■ **WHAT YOU NEED TO DO**
With pictures omitted, the line containing "Instruction: Expand the Form style section" and all later lines of the records below are to be restated word for word.
[Opening EXERCISE MATERIAL section]
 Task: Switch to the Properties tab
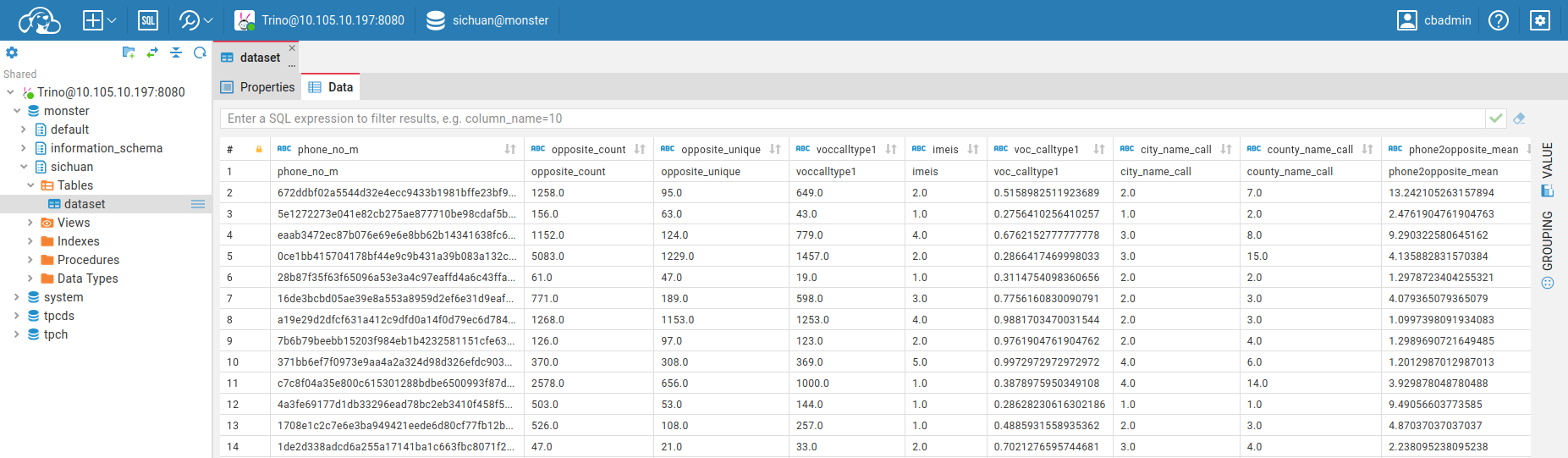(x=258, y=87)
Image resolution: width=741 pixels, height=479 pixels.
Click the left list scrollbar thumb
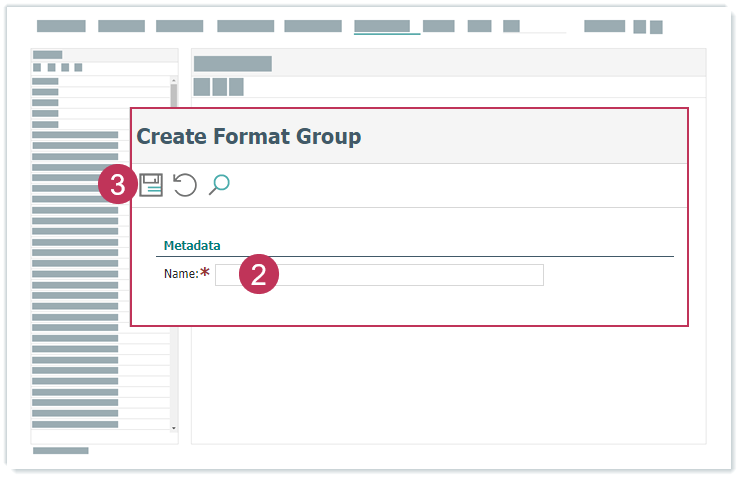pyautogui.click(x=173, y=96)
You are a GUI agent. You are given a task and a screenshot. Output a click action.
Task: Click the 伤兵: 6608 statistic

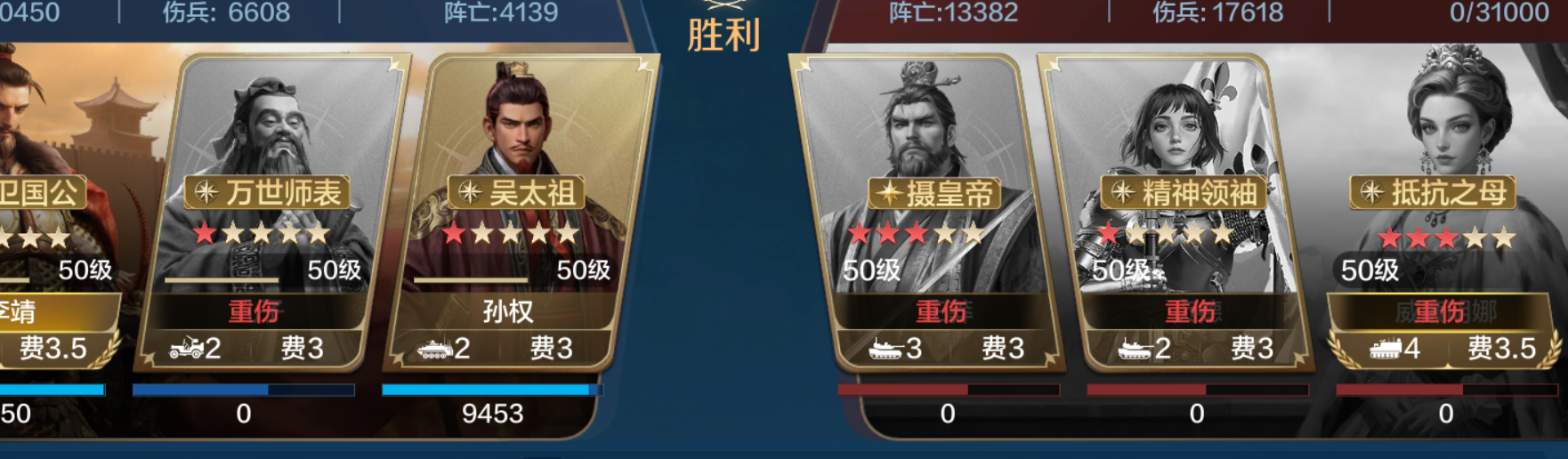click(x=226, y=12)
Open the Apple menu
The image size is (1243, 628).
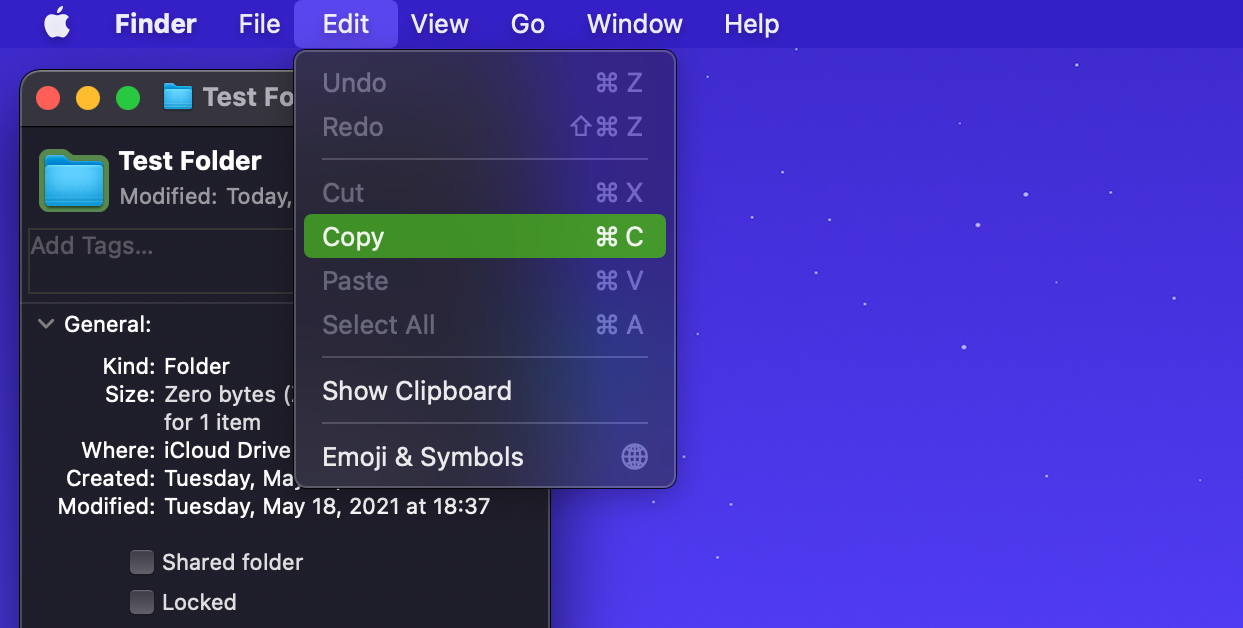(x=57, y=24)
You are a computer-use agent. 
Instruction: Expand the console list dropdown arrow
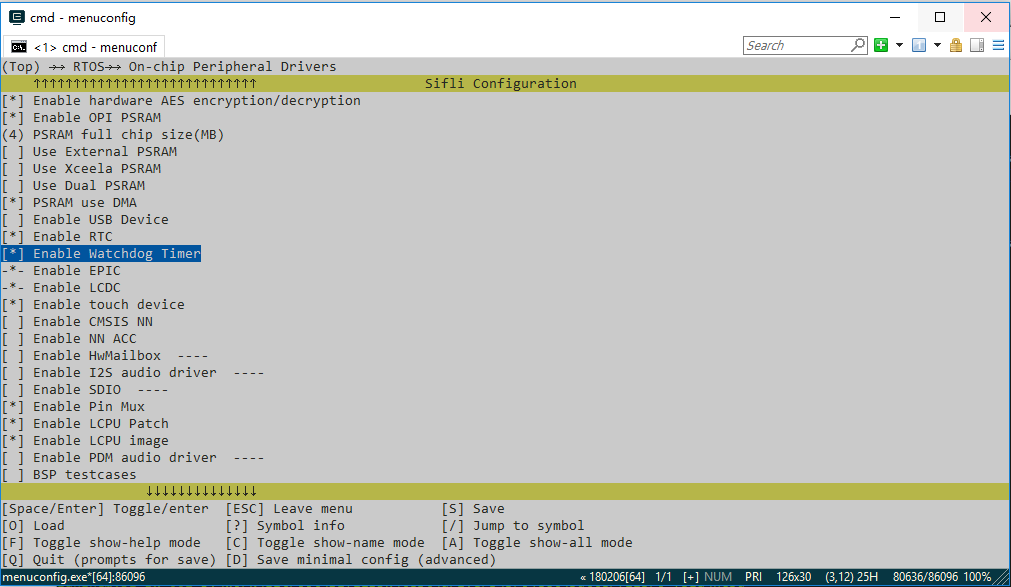coord(938,45)
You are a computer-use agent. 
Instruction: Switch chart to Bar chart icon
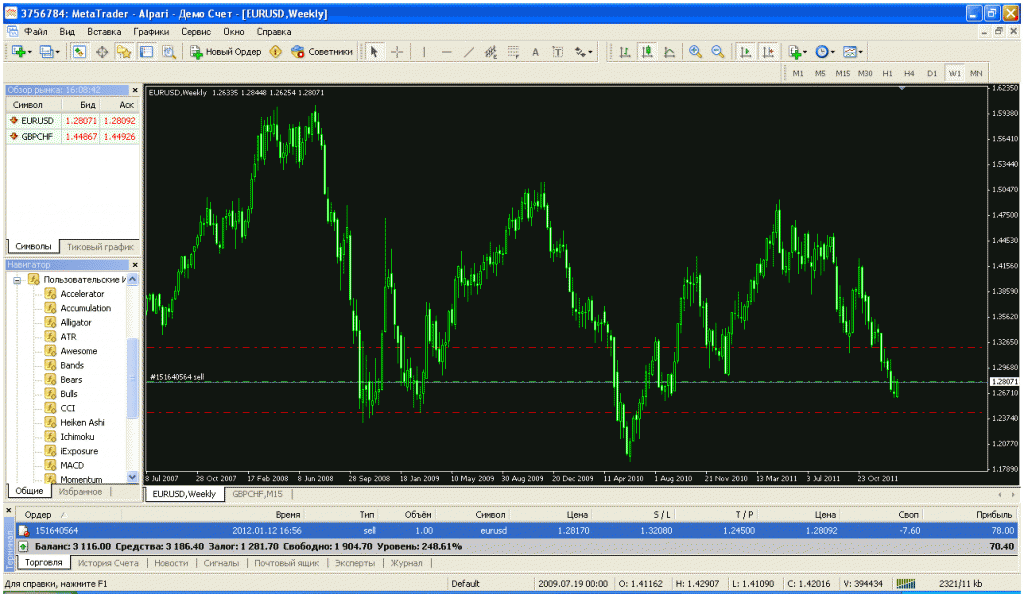tap(625, 52)
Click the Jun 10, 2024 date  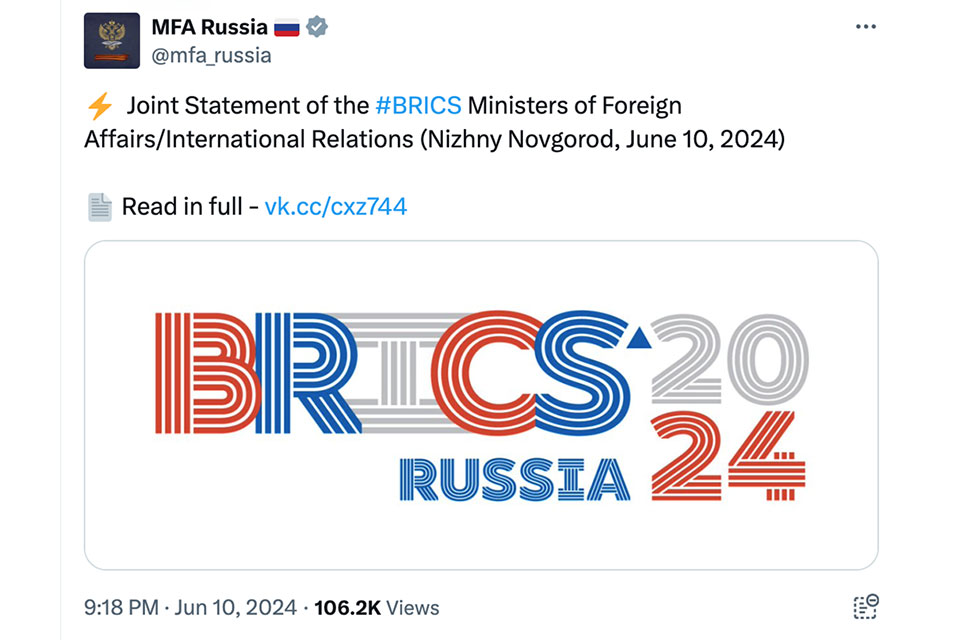pos(236,608)
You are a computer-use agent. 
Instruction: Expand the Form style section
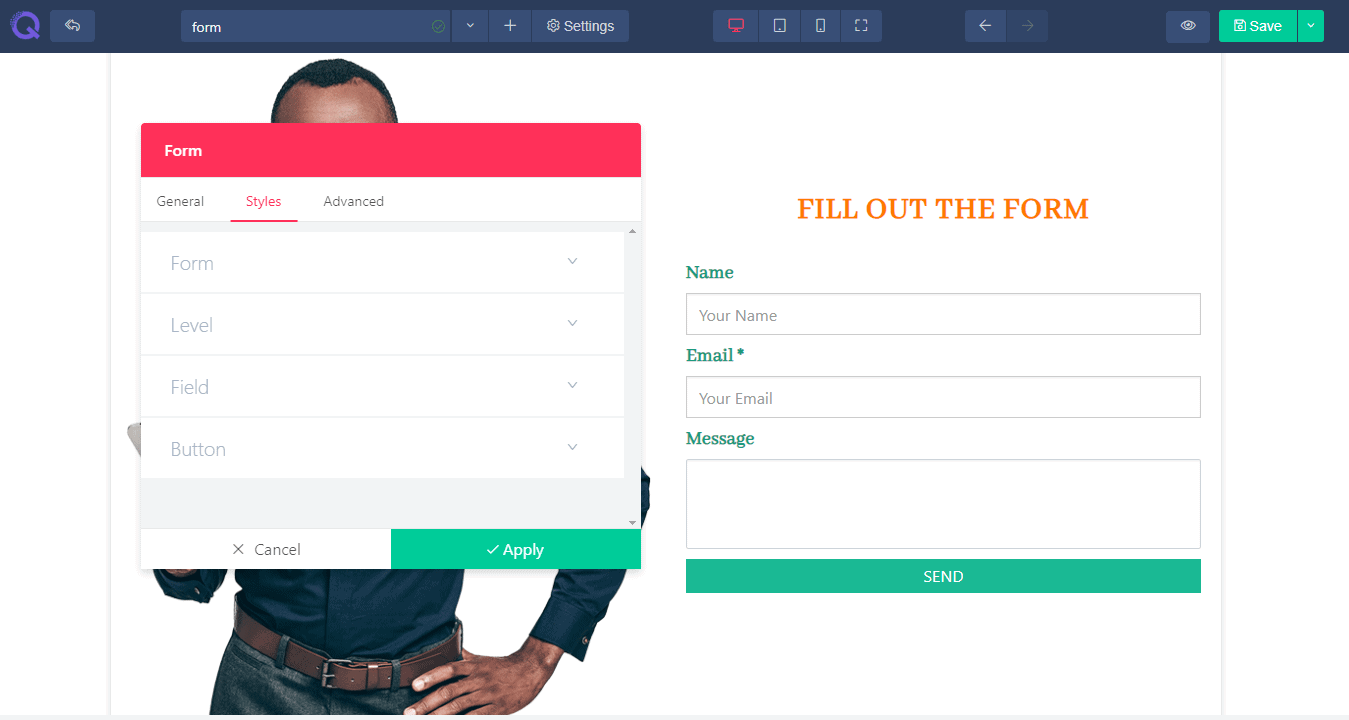(382, 263)
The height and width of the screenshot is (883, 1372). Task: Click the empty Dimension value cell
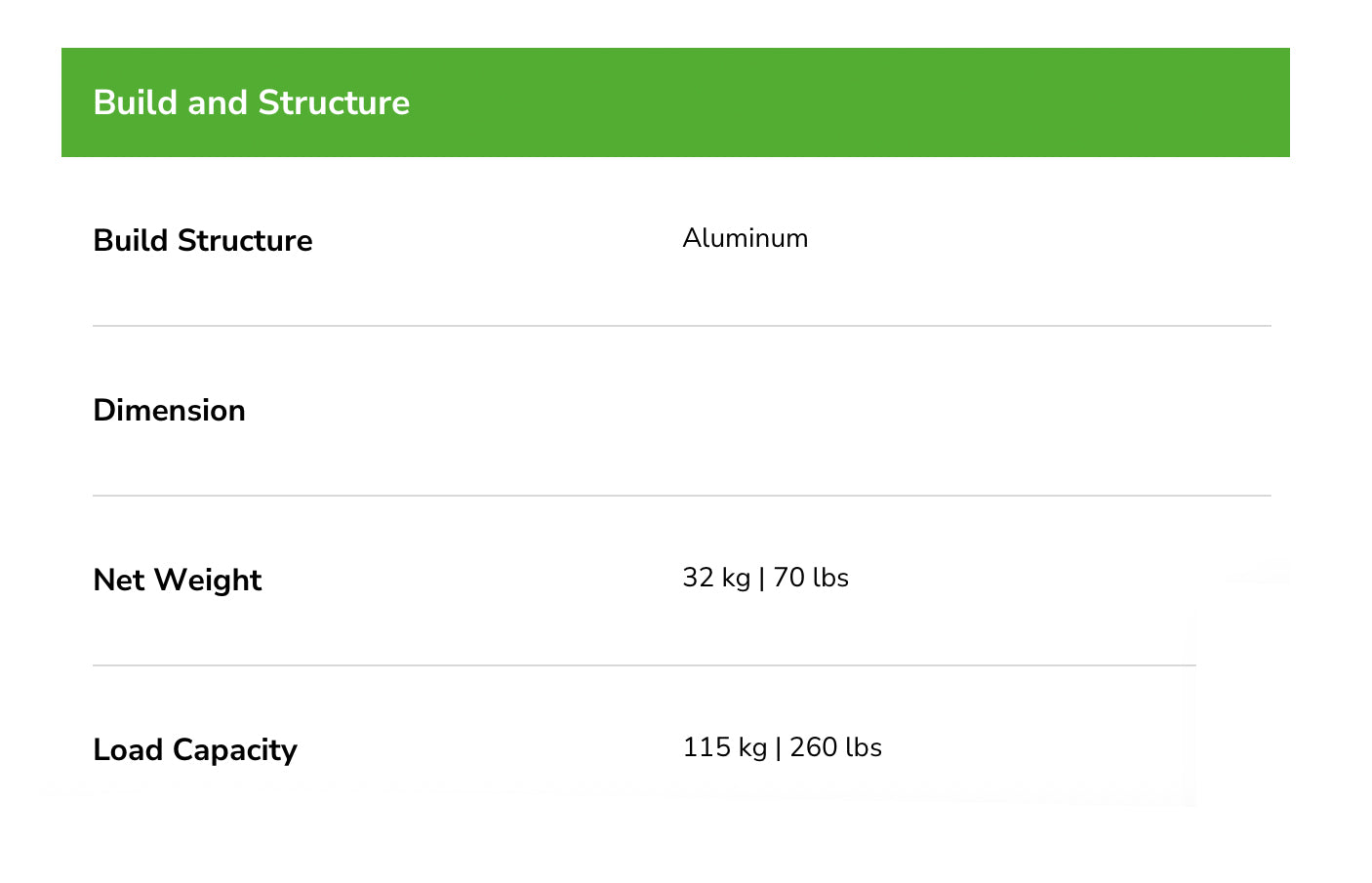point(878,410)
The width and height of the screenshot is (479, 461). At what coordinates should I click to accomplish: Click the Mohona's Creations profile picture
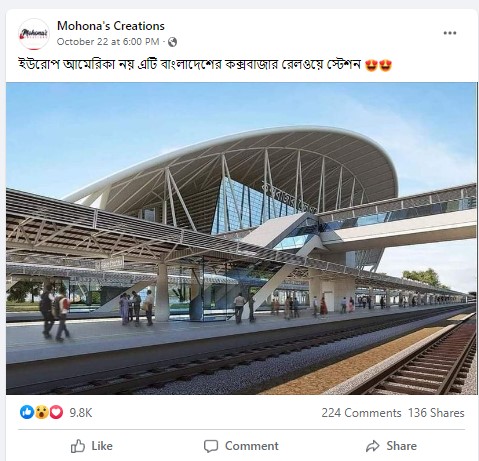(x=34, y=34)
[Closing EXERCISE MATERIAL section]
■ **EXERCISE OUTPUT**
Instruction: Expand the Form style section
(382, 263)
The height and width of the screenshot is (883, 1372). Task: Click the empty Dimension value cell
point(878,410)
The width and height of the screenshot is (479, 461). At what coordinates should I click to accomplish: Click the Mohona's Creations profile picture
(x=34, y=34)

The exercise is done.